The resolution battle
The all-new Vive tracking system offers a simplified setup that makes getting into VR faster and easier than ever before, with six camera sensors for wide and accurate inside-out tracking (the Oculus Quest and Rift S have five cameras, and it seems to work rather well). Cosmos features a 2880 x 1700 combined pixel resolution—an 88% increase over the original Vive—delivering, says HTC, crystal-clear text and graphics. All-new LCD panels reduce the distance between pixels and combined with real RGB displays minimize screen-door effect.
The Vive Cosmos is, yet, another headset that uses LCD panels instead of OLED used in the first models, a clear suggestion that the “old” technology, despite some of its drawbacks, like worst conmrast ratio, is the best choice when trying to minimize the screen-door effect. The Vive Cosmos also takes the resolution from 1080x 1280 on the original Vive to 1440×1700, which is a huge jump in pixels.

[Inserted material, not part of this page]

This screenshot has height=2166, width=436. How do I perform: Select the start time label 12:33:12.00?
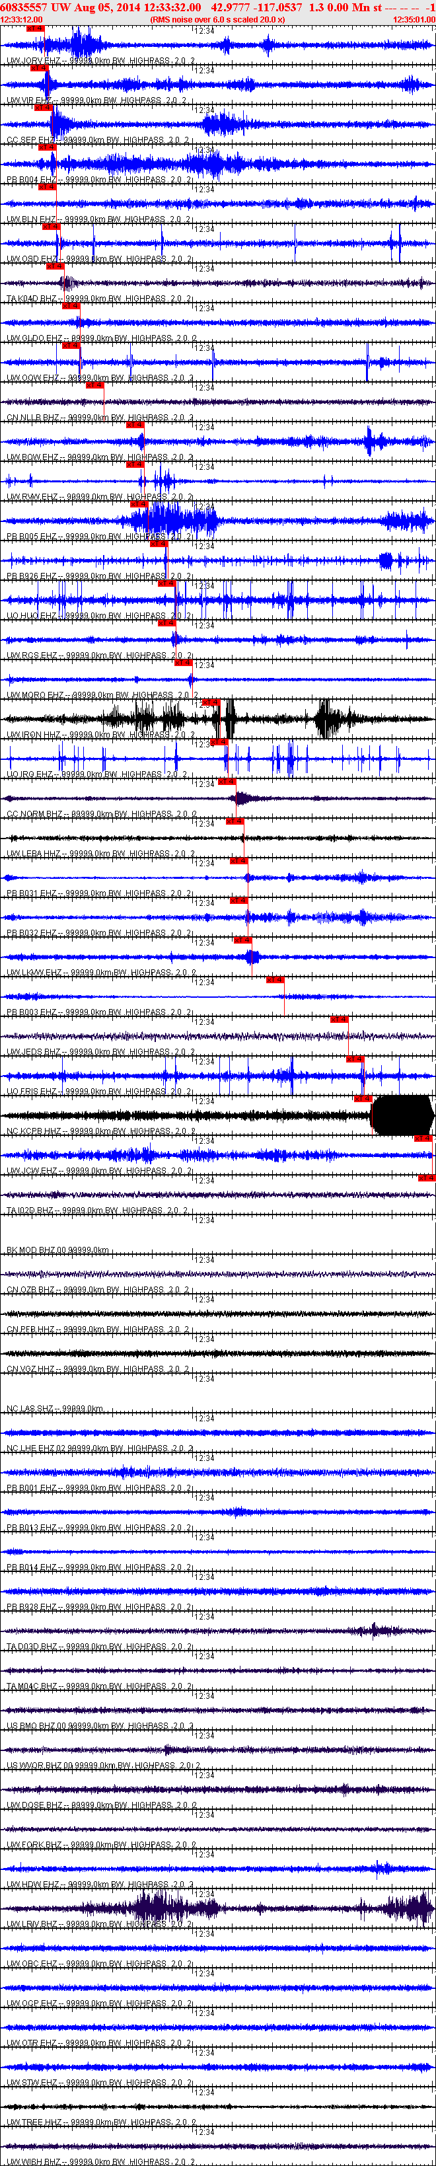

Resolution alone should not be the reason to choose a VR headset, but it is true that’s what consumers first look at, and when the HP Reverb offers 2160×2160 and costs $600, the Vive Cosmos may be facing some competition. Even Valve’s Index, if you already have the Lightouse system and controllers, will cost you around $500, and it has a resolution of 1440×1600. On the other side of the spectrum, you’ve the Oculus Rift S, with only 1280×1440, but a price of $399, and a whole library of titles that makes it one of the most popular headsets.
The Vive Wireless Adapter
It’s true that the Vive Cosmos has some tricks up its sleeve. A unique flip-up design allows users to jump between reality and virtual reality in seconds—all without disrupting VR journeys. HTC also mentions “superior ergonomics and comfort” that allow for longer VR experiences “and integrated on-ear headphones provide fully immersive sound”. Cosmos also features completely redesigned controllers that maximize functionality within VR and offer extended comfort during long play sessions. Cosmos is also compatible with the Vive Wireless Adapter for those who want to enjoy moving in VR without being tethered.
The key specifications of the new Vive Cosmos VR headset for PC:
- Screen: Dual 3.4″ LCD diagonal
- Resolution: 1440 x 1700 pixels per eye (2880 x 1700 pixels combined)
- Refresh rate: 90 Hz
- Field of view: 110 degrees
- Audio: Built-in stereo headphones
- Required PC connectivity: USB 3.0, DisplayPort 1.2
- Peripheral Ports: USB-C 3.0, proprietary connection to mods
- Tracking: no minimum space requirements for standing/seated, minimum 2m x 1.5m for room-scale mode
- Module Faceplates: Vive Motion Mod (ships with Cosmos) and Vive Cosmos External Tracking Mod (sold separately)
- Vive Wireless Adapter support: Yes, sold separately with attach kit. Available PCIe slot required
The Vive Cosmos will launch globally on October 3 at $699, with pre-orders starting September 12.